- Begunovtsi Location of Begunovtsi
- Coordinates: 42°41′33″N 22°49′57″E﻿ / ﻿42.69250°N 22.83250°E
- Country: Bulgaria
- Province (Oblast): Pernik
- Municipality (Obshtina): Breznik
- First establishment: 1560

Government
- • Mayor: Vasil Uzunov

Area
- • Land: 10.587 km^{2} (4.088 sq mi)
- Elevation: 724 m (2,375 ft)

Population (2020)
- • Total: 128
- Time zone: UTC+2 (EET)
- • Summer (DST): UTC+3 (EEST)
- Postal Code: 2395
- License plate: PK

= Begunovtsi =

Begunovtsi (Bulgarian: Бегуновци, also transliterated Begunovci) is a village in western Bulgaria. Its located in Oblast Pernik, Obshtina Breznik.

== Geography ==
The village of Begunovtsi is located in a mountainous area. The river Razhditsa passes through the village. There is also a fountain with spring water. The dam of the village of Begunovtsi allows the development of sport fishing and also to irrigate the agricultural land. The village is close to the towns of Pernik and Breznik, and a little further from Sofia.

== History ==
The settlement was recorded as a village and as "Begunofça" in the Ottoman Tahrir Defter number 409 during the reign of Süleyman the Magnificent. Moreover, in the Maliyeden Müdevver number 81 from 1523 the village had Voynuk households under the Voynugan-ı Istabl-ı Amire military branch, which were Ottoman Christian Soldiers and were tax-exempt. At the outbreak of the Balkan War, two people from Begunovtsi were volunteers in the Macedonian-Adrianopolitan outbreak.

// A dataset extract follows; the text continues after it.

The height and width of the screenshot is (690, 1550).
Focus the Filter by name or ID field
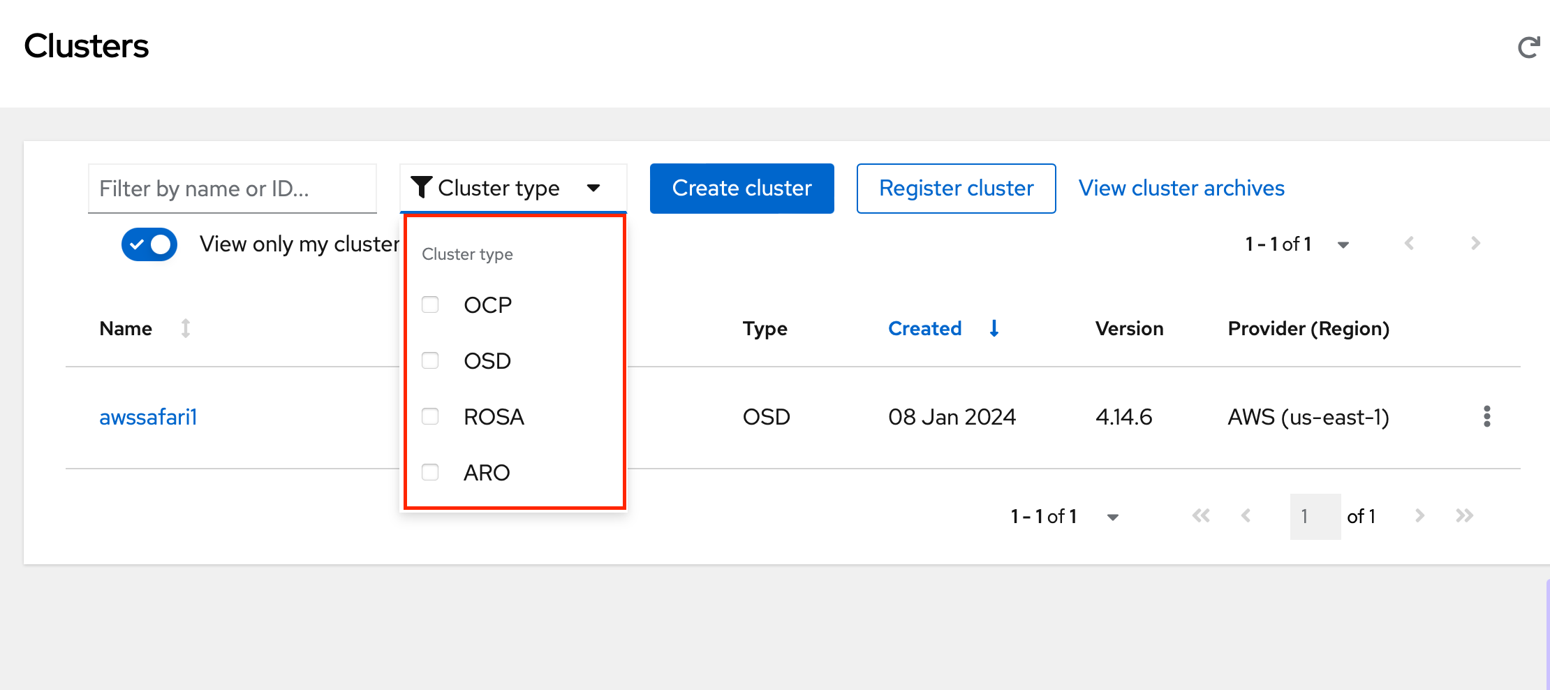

== Cultural and nature landmarks ==
Izvora – In the village of Begunovtsi there is spring water (the so-called Old Fountain). The old fountain was built in 1921 and still exists today. According to Laserman Assenov Minev, the presence of this water is the reason for the Begunovtsi refugees who fled from the Turks to settle in this area near the spring. Laserman believes that the Begunovtsi people lived before in the village of Nepraznentsi and robbed the Turkish treasury there. This robbery really happened. Laserman says that a man of his kind, the shepherd Miter, discovered years later the wealth buried by a robbery of the Turkish treasury. The Turks killed many of the Begunovtsi for revenge, but some of them managed to escape and years later settled at the source of the Old Fountain and the people from the surrounding villages recognized them and called the village Begnovtsi (later the Russians called it Begunovtsi).

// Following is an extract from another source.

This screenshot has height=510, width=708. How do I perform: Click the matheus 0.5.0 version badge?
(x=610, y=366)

Cherkvata – The old church of the village of Begunovtsi has an architectural plan. The iconostasis dates from the beginning of the 17th century and can be connected with the school of St. Pimen Zografski. In the summer of 2009, a major renovation of the church and the bell tower in the village began. The bell tower was built by master Asen Minev Paunkov.

Old houses – There are various old houses in the village. You can see even the most primitive so-called braids, but they are in very poor condition and are likely to be destroyed for safety reasons. But in the village, there are three very old and nice houses of rich runners from the past. These are:

- Grandpa Anto's Durman house was built by thorns, masons, stone masonry and in extremely good condition to this day.
- The peacock house of Asen Minev Stefanov-Paunkov was built by a famous master builder of the village Asen Minev Paunkov and preserved through reconstruction to this day. It is located right in the center of the village.
- Grandpa Alexi's Durman house is also a very old and nice house, preserved to this day. The two Durmandini houses are next to each other.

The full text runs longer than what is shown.